## Items:
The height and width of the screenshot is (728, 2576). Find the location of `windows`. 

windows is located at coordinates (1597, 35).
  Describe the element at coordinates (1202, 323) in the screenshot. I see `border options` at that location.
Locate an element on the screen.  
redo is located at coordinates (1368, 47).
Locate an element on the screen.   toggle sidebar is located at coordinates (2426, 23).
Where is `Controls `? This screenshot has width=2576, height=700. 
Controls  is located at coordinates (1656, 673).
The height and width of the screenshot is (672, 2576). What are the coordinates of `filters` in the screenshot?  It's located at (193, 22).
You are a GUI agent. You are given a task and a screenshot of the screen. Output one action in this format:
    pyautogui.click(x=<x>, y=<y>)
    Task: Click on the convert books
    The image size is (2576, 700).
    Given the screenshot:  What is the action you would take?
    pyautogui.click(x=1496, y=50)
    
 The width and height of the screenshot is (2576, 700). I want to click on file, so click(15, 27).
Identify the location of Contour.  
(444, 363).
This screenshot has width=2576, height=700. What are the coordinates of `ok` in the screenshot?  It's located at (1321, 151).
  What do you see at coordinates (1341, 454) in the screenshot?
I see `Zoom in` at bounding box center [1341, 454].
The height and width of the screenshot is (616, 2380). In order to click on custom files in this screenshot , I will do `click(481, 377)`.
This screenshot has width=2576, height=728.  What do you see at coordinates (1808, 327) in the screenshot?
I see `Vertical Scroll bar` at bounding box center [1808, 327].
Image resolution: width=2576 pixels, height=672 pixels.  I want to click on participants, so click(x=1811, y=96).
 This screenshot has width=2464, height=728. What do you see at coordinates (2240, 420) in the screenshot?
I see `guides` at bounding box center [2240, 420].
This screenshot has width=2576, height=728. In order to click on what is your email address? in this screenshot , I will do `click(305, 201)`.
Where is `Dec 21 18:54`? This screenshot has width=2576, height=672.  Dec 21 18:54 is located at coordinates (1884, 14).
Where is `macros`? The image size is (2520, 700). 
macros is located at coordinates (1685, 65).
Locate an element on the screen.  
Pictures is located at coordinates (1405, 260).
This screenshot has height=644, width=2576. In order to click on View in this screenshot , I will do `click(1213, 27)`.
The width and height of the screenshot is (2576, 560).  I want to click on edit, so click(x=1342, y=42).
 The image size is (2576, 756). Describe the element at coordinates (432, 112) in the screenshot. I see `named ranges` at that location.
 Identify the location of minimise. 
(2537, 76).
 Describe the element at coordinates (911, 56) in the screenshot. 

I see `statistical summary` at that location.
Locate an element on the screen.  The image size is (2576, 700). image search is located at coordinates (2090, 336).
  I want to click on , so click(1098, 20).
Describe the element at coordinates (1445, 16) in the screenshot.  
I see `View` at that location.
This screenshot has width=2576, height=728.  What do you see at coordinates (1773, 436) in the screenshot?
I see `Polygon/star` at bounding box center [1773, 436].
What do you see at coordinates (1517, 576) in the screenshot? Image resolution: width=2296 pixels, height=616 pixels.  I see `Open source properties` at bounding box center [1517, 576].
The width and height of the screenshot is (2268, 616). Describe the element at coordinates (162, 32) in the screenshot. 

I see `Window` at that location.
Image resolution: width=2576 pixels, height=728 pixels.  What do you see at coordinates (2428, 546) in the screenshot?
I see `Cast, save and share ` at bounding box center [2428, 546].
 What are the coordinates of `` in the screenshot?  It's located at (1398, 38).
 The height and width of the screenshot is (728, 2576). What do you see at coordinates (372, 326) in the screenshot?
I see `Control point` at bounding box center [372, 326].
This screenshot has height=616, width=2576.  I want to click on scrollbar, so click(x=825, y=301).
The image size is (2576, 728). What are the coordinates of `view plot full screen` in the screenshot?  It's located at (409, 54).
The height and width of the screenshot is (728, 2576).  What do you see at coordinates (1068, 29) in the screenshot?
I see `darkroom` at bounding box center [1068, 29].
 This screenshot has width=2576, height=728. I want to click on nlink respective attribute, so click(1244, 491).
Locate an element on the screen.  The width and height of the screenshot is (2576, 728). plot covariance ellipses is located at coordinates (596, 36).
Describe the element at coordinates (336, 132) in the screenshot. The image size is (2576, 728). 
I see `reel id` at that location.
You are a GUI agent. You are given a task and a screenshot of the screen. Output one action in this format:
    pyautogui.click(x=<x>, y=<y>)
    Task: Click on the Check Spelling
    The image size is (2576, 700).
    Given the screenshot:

## Stated goal:
Rewrite all of the records above with every occurrence of "on the screen" swapped for "in the window", leaving the rest unchanged.

## Written answer:
The height and width of the screenshot is (728, 2576). Find the location of `windows`. 

windows is located at coordinates (1597, 35).
  Describe the element at coordinates (1202, 323) in the screenshot. I see `border options` at that location.
Locate an element in the window.  
redo is located at coordinates (1368, 47).
Locate an element in the window.   toggle sidebar is located at coordinates (2426, 23).
Where is `Controls `? This screenshot has width=2576, height=700. 
Controls  is located at coordinates (1656, 673).
The height and width of the screenshot is (672, 2576). What are the coordinates of `filters` in the screenshot?  It's located at (193, 22).
You are a GUI agent. You are given a task and a screenshot of the screen. Output one action in this format:
    pyautogui.click(x=<x>, y=<y>)
    Task: Click on the convert books
    The image size is (2576, 700).
    Given the screenshot:  What is the action you would take?
    pyautogui.click(x=1496, y=50)
    
 The width and height of the screenshot is (2576, 700). I want to click on file, so click(15, 27).
Identify the location of Contour.  
(444, 363).
This screenshot has width=2576, height=700. What are the coordinates of `ok` in the screenshot?  It's located at (1321, 151).
  What do you see at coordinates (1341, 454) in the screenshot?
I see `Zoom in` at bounding box center [1341, 454].
The height and width of the screenshot is (616, 2380). In order to click on custom files in this screenshot , I will do `click(481, 377)`.
This screenshot has width=2576, height=728.  What do you see at coordinates (1808, 327) in the screenshot?
I see `Vertical Scroll bar` at bounding box center [1808, 327].
Image resolution: width=2576 pixels, height=672 pixels.  I want to click on participants, so click(x=1811, y=96).
 This screenshot has width=2464, height=728. What do you see at coordinates (2240, 420) in the screenshot?
I see `guides` at bounding box center [2240, 420].
This screenshot has width=2576, height=728. In order to click on what is your email address? in this screenshot , I will do `click(305, 201)`.
Where is `Dec 21 18:54`? This screenshot has width=2576, height=672.  Dec 21 18:54 is located at coordinates (1884, 14).
Where is `macros`? The image size is (2520, 700). 
macros is located at coordinates (1685, 65).
Locate an element in the window.  
Pictures is located at coordinates (1405, 260).
This screenshot has height=644, width=2576. In order to click on View in this screenshot , I will do `click(1213, 27)`.
The width and height of the screenshot is (2576, 560).  I want to click on edit, so click(x=1342, y=42).
 The image size is (2576, 756). Describe the element at coordinates (432, 112) in the screenshot. I see `named ranges` at that location.
 Identify the location of minimise. 
(2537, 76).
 Describe the element at coordinates (911, 56) in the screenshot. 

I see `statistical summary` at that location.
Locate an element in the window.  The image size is (2576, 700). image search is located at coordinates (2090, 336).
  I want to click on , so click(1098, 20).
Describe the element at coordinates (1445, 16) in the screenshot.  
I see `View` at that location.
This screenshot has width=2576, height=728.  What do you see at coordinates (1773, 436) in the screenshot?
I see `Polygon/star` at bounding box center [1773, 436].
What do you see at coordinates (1517, 576) in the screenshot? Image resolution: width=2296 pixels, height=616 pixels.  I see `Open source properties` at bounding box center [1517, 576].
The width and height of the screenshot is (2268, 616). Describe the element at coordinates (162, 32) in the screenshot. 

I see `Window` at that location.
Image resolution: width=2576 pixels, height=728 pixels.  What do you see at coordinates (2428, 546) in the screenshot?
I see `Cast, save and share ` at bounding box center [2428, 546].
 What are the coordinates of `` in the screenshot?  It's located at (1398, 38).
 The height and width of the screenshot is (728, 2576). What do you see at coordinates (372, 326) in the screenshot?
I see `Control point` at bounding box center [372, 326].
This screenshot has height=616, width=2576.  I want to click on scrollbar, so click(x=825, y=301).
The image size is (2576, 728). What are the coordinates of `view plot full screen` in the screenshot?  It's located at (409, 54).
The height and width of the screenshot is (728, 2576).  What do you see at coordinates (1068, 29) in the screenshot?
I see `darkroom` at bounding box center [1068, 29].
 This screenshot has width=2576, height=728. I want to click on nlink respective attribute, so click(1244, 491).
Locate an element in the window.  The width and height of the screenshot is (2576, 728). plot covariance ellipses is located at coordinates (596, 36).
Describe the element at coordinates (336, 132) in the screenshot. The image size is (2576, 728). 
I see `reel id` at that location.
You are a GUI agent. You are given a task and a screenshot of the screen. Output one action in this format:
    pyautogui.click(x=<x>, y=<y>)
    Task: Click on the Check Spelling
    The image size is (2576, 700).
    Given the screenshot:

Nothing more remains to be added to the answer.